Tuesday, September 16, 2014

"Golems of Steam, Steel, and Bone" Chapter 8 - Raw First draft

Three days of surveying had changed the inside of the wagon to something less orderly and more like what her mother kept her portion like, Elisa thought. Sketches of the current terrain were pinned to the boards by thumbtacks, under them lay maps with elevation marks from the floor of the valley. While not the standard, it let them set up a few benchmark positions to later have resurveyed for the required claim maps. Black Coyote's brief departure to make arrangements with the tribes for supplies and the right to dig for fossils left Ivan and Elisa to their own for protection, but the May weather was still holding warm, a rarity some would say on this edge of the desert.
Foot paths broke the taller buffalo grass down, crossing again and again along the hillsides, through the valley and across much of the area around. One gully already started to yield up some bones, when searched carefully, but these were obviously disturbed from their bed, not whole, and most of them had some damage from being washed along the miniature canyons of clay and dirt. Still, it was progress, of the good kind. A rare period of dry weather had followed the rains, giving them time to mark the bones found on the maps and to label them for future reference. This was something new to the field, coming from many misassembled and poorly documented sites in the last decades leading to errors in the records and miscegenation of the bones when some made displays and automata. This failed the sciences, even if the efforts produced functional designs.

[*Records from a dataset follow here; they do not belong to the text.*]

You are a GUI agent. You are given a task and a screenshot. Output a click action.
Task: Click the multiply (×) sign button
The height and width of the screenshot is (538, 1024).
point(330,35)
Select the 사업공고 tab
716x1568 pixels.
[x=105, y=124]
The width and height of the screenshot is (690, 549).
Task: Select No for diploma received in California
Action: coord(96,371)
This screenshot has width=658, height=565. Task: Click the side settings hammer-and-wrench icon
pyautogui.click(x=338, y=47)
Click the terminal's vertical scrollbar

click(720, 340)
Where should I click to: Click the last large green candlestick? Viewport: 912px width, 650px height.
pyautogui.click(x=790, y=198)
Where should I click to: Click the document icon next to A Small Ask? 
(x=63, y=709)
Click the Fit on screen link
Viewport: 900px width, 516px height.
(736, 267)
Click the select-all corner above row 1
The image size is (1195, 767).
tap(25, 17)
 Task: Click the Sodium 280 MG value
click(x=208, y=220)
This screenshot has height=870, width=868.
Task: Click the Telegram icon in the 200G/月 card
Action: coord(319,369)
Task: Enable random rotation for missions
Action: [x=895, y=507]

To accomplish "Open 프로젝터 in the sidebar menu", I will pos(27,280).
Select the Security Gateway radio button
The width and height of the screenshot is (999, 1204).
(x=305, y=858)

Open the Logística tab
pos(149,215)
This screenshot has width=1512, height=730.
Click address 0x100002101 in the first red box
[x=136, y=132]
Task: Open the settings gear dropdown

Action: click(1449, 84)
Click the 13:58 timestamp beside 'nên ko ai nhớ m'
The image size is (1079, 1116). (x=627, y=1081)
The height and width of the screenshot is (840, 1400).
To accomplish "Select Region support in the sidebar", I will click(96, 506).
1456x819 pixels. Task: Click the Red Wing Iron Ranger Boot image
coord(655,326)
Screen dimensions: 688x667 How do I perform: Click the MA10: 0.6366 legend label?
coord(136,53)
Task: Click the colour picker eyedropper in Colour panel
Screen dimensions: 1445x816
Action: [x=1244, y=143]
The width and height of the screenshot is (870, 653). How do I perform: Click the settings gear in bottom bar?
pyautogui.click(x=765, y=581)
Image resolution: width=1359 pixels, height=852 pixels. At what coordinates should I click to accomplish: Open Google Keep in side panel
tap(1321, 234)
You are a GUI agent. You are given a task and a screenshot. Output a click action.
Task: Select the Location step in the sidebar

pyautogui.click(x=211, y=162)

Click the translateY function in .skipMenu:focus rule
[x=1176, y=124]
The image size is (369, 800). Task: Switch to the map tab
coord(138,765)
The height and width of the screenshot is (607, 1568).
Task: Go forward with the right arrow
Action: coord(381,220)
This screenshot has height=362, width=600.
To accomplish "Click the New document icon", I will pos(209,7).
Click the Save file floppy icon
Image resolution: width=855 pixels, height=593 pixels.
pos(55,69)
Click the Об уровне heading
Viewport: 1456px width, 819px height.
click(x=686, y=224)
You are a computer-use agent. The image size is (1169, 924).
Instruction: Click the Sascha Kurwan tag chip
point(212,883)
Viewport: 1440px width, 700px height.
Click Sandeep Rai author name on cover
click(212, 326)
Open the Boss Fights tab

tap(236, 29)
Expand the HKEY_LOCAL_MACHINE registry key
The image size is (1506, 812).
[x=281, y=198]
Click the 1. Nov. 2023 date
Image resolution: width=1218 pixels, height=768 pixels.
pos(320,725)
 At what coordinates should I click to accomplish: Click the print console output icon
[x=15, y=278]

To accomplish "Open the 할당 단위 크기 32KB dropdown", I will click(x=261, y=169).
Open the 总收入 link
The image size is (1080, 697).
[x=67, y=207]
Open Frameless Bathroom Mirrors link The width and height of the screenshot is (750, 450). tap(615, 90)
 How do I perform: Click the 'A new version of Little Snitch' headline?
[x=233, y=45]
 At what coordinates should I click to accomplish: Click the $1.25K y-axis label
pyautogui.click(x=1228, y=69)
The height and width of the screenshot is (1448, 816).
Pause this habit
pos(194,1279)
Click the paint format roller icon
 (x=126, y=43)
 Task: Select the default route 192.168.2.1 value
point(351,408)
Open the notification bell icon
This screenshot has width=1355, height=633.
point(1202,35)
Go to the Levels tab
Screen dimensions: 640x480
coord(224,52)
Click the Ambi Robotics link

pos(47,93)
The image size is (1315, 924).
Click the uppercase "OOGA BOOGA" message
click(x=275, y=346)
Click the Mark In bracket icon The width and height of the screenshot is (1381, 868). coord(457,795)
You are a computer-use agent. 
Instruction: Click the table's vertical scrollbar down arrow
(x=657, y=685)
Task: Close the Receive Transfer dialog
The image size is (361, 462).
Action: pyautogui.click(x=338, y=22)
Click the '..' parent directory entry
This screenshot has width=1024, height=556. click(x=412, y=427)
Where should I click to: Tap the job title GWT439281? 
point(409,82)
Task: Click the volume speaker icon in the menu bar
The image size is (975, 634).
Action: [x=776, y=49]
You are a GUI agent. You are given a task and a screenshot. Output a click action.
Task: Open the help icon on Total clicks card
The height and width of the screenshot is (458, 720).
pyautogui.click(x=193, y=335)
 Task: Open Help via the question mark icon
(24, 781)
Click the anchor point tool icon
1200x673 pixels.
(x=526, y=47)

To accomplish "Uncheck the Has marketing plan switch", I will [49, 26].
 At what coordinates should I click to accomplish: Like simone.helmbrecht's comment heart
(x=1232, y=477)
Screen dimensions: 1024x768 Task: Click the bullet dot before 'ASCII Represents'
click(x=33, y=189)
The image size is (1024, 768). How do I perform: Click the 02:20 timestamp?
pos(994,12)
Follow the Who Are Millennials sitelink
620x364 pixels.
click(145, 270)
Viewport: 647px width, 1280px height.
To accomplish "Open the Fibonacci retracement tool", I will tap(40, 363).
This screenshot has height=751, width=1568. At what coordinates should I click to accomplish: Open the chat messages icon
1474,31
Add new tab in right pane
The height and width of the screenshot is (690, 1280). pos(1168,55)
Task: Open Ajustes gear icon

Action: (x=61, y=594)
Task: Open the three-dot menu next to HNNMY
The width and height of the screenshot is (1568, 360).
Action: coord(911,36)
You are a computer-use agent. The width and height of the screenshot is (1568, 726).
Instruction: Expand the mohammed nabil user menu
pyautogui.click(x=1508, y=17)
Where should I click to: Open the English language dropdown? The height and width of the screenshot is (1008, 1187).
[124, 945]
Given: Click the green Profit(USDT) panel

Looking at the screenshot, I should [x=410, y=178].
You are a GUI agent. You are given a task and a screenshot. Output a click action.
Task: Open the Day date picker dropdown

From those bones, they gained much excitement. Some were ungulate leg bones, a few from more recent periods, some older. One was clearly recognized by them both as fossil claws of one of the thunder lizards. A few hinted at predators and the great giant beasts of an age of ice thought to have occurred in the not too distant past. Each find, every possible dig site, especially the one near the edge of the hills, where a channel was carving into the foot of the hill, and the type of stones that the thunder lizards were found in other places. Those layers were well known to those of her profession, for the larger beasts posed less problems in adding power sources to. Yet it was the smaller automata that might gain her the most fame, if her new ideas proved out.
When Black Coyote returned, several elders of the nearest tribe traveled with him, to both make and observe the adherence to the terms in their actions. Elisa spent a day with Coyote translating for the elders, who spoke little English, working out who would gain from which parts of the enterprise, that if a mammut or other great beast should be found she would provide one automata for travel during winter across the prairies to the tribe, from the proceeds of the sale of that version. And that the tribes hunters would aid them, but guarding the site and gathering in provisions. Some of the younger tribe members, she was told, wished to come and participate in the dig, to learn the skills as a trade.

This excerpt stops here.